Noch immer verlassen mehr als 9 Prozent eines Jahrgangs die Schule ohne Abschluss. Die Gründe dafür sind vielfältig. Produktionsschulen arbeiten im Bereich der Kinder- und Jugendhilfe und bereiten diese benachteiligten jungen Menschen mit einer motivierenden Verbindung von Arbeiten, Lernen und soziapädagogischer Begleitung auf den Start in eine Ausbildung oder in das Erwerbsleben vor. Sie sind ein Türöffner ins eigenständige Erwachsenenleben, eine zweite Chance. Clauß überzeugte sich anlässlich des 10-jährigen Jubiläums der Produktionsschule Moritzburg und des 1. Tages der sächsischen Produktionsschulen vom Können und den Fortschritten der jungen Leute, die an den Ständen stolz ihre Produkte präsentierten.

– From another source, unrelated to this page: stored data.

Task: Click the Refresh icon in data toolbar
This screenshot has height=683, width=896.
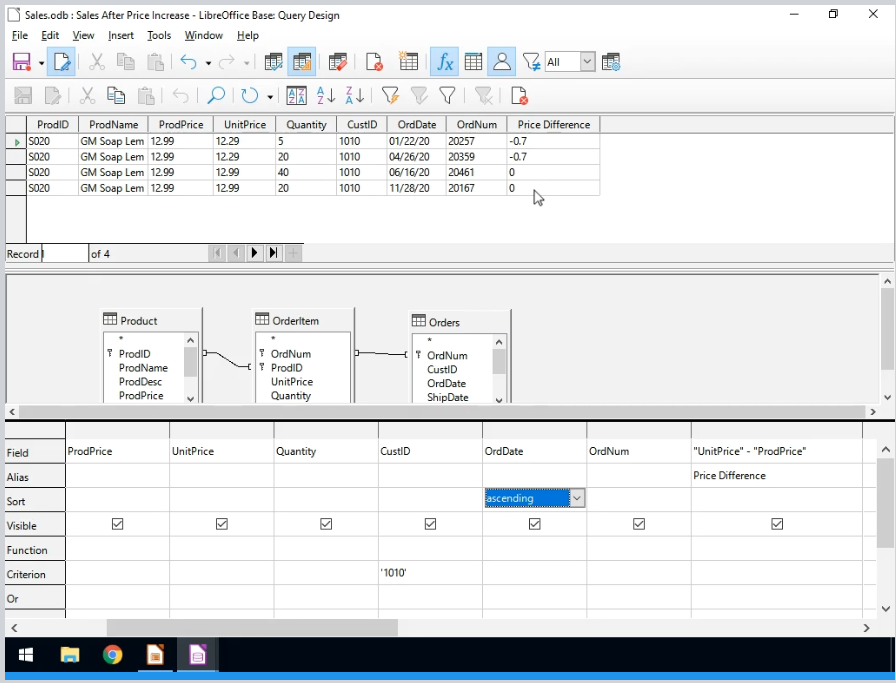Action: pyautogui.click(x=249, y=96)
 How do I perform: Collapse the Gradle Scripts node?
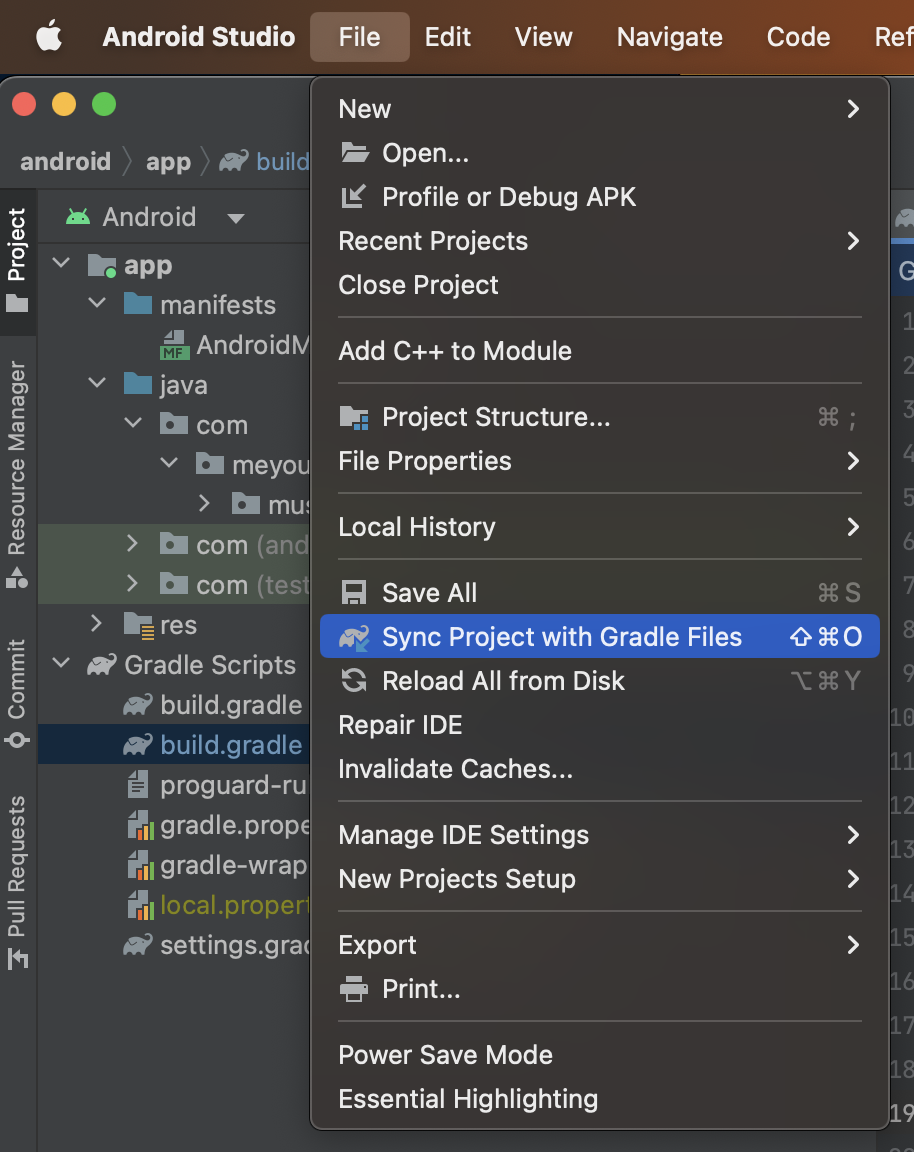[62, 665]
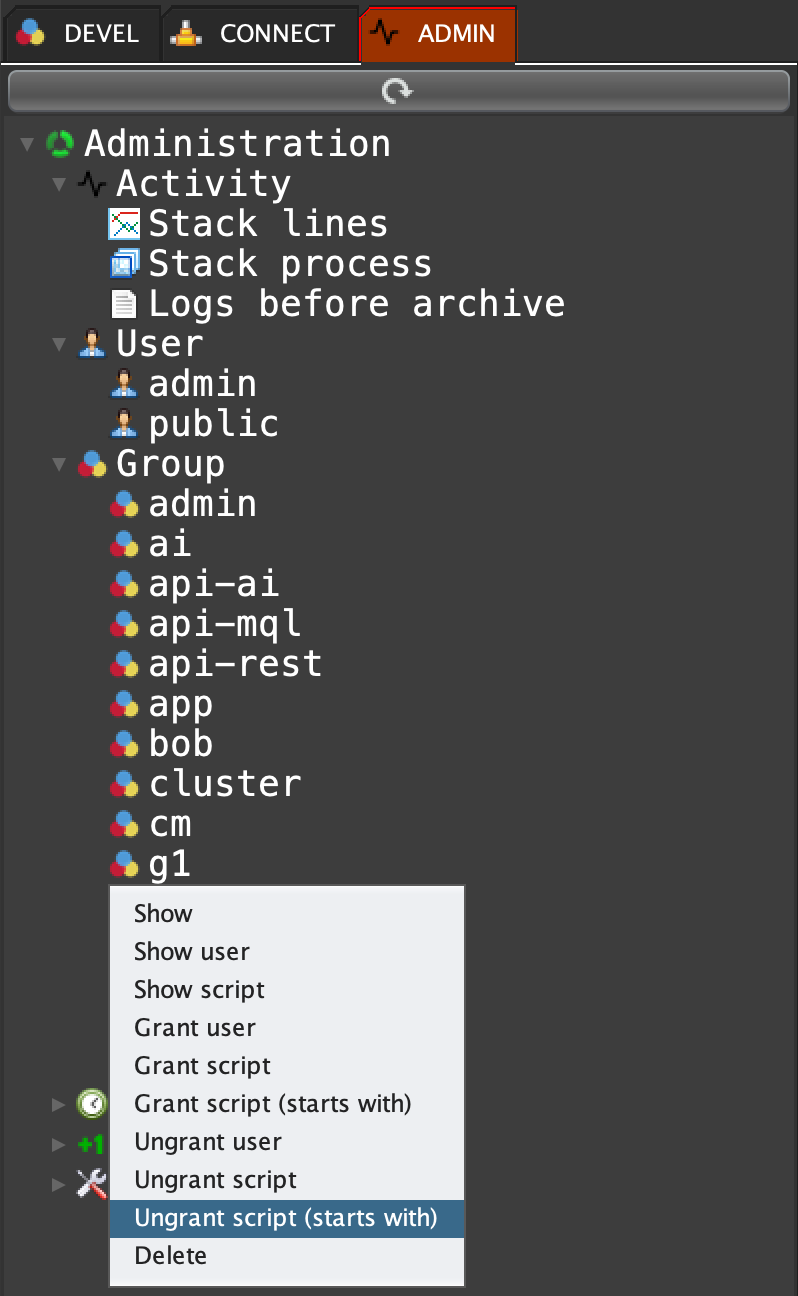Click the Logs before archive document icon
This screenshot has height=1296, width=798.
[123, 304]
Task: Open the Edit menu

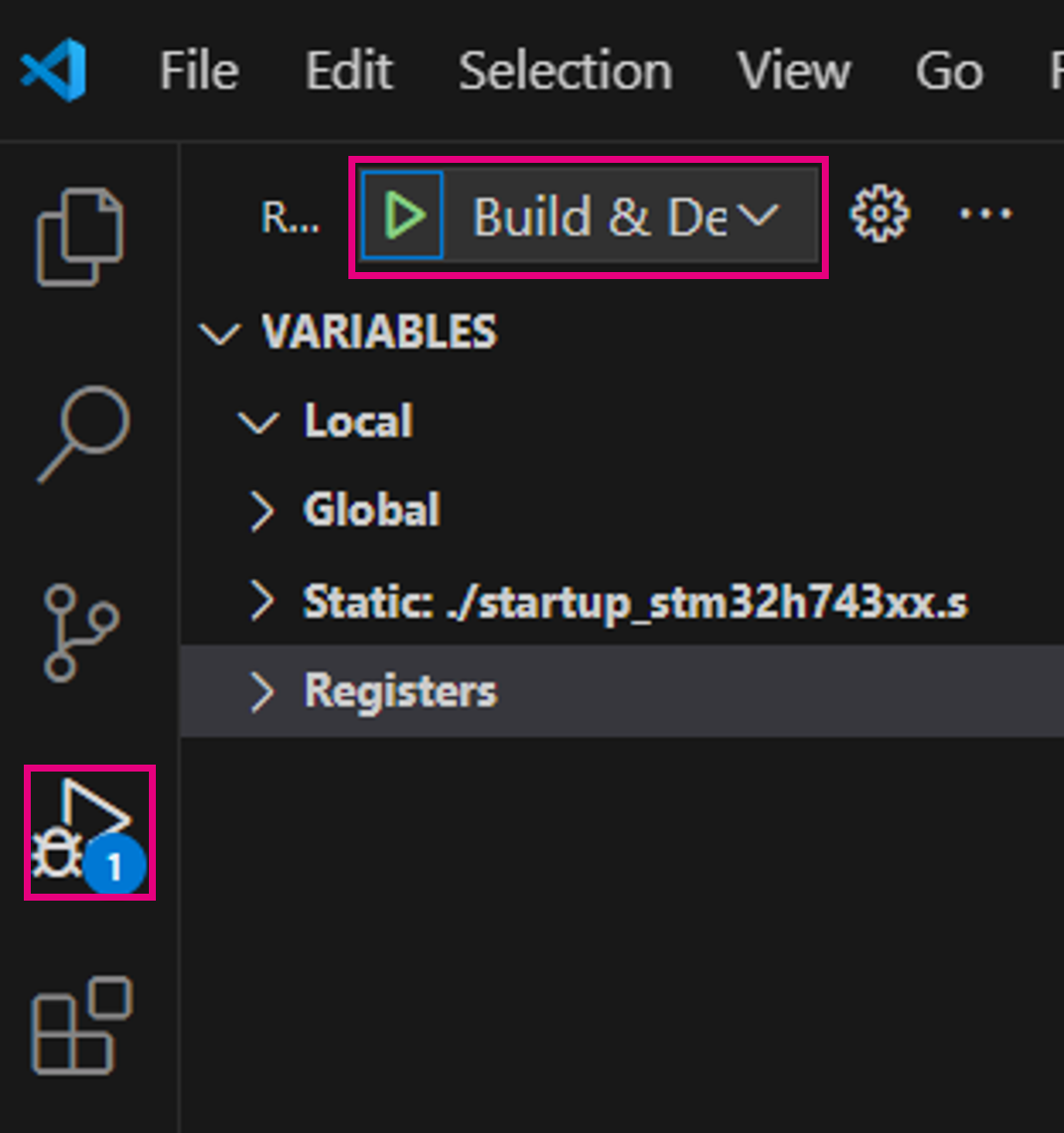Action: [x=348, y=71]
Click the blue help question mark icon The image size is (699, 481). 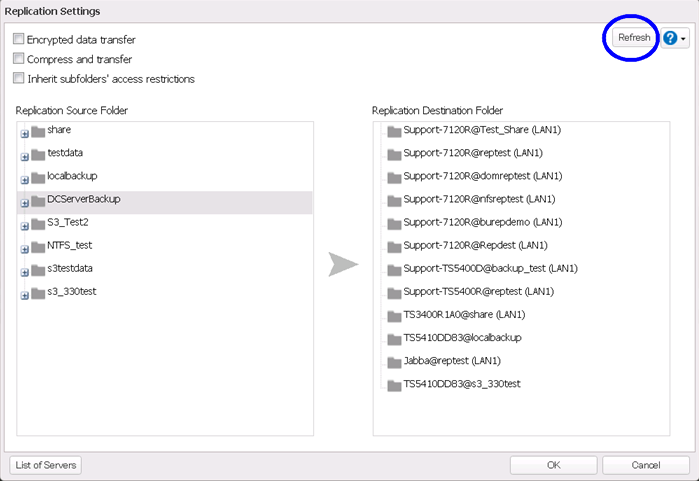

In Sachsen gibt es mittlerweile 10 ESF-geförderte Produktionsschulen, sechs davon sind in diakonischer Trägerschaft. Als „ein gelungenes Netzwerk von Kirche und Diakonie, Kommune und Ministerium, das alle Pflege verdient“, bezeichnete Oberlandeskirchenrat Burkhard Pilz, zuständiger Dezernent für Kinder, Jugend, Bildung und Diakonie im Landeskirchenamt die Produktionsschulen in seinem Grußwort. „Sie leben den Geist Jesu, niemanden am Wegrand liegen zulassen, auszugrenzen oder aufzugeben.“ Er mahnte alle diejenigen, „die dieses Netz halten, es - auch fiskalisch – nicht fallen zulassen“ und sprach damit die stets prekäre finanzielle Absicherung dieser wichtigen Arbeit an.

Die Produktionsschulen trafen sich für einen Tag am Standort Moritzburg gemeinsam mit ihren Jugendlichen. Ziel ist, die erfolgreiche Arbeit der Produktionsschulen in Sachsen aufzuzeigen, den Gedanken der Produktionsschulen weiter zu entwickeln und bekannt zu machen.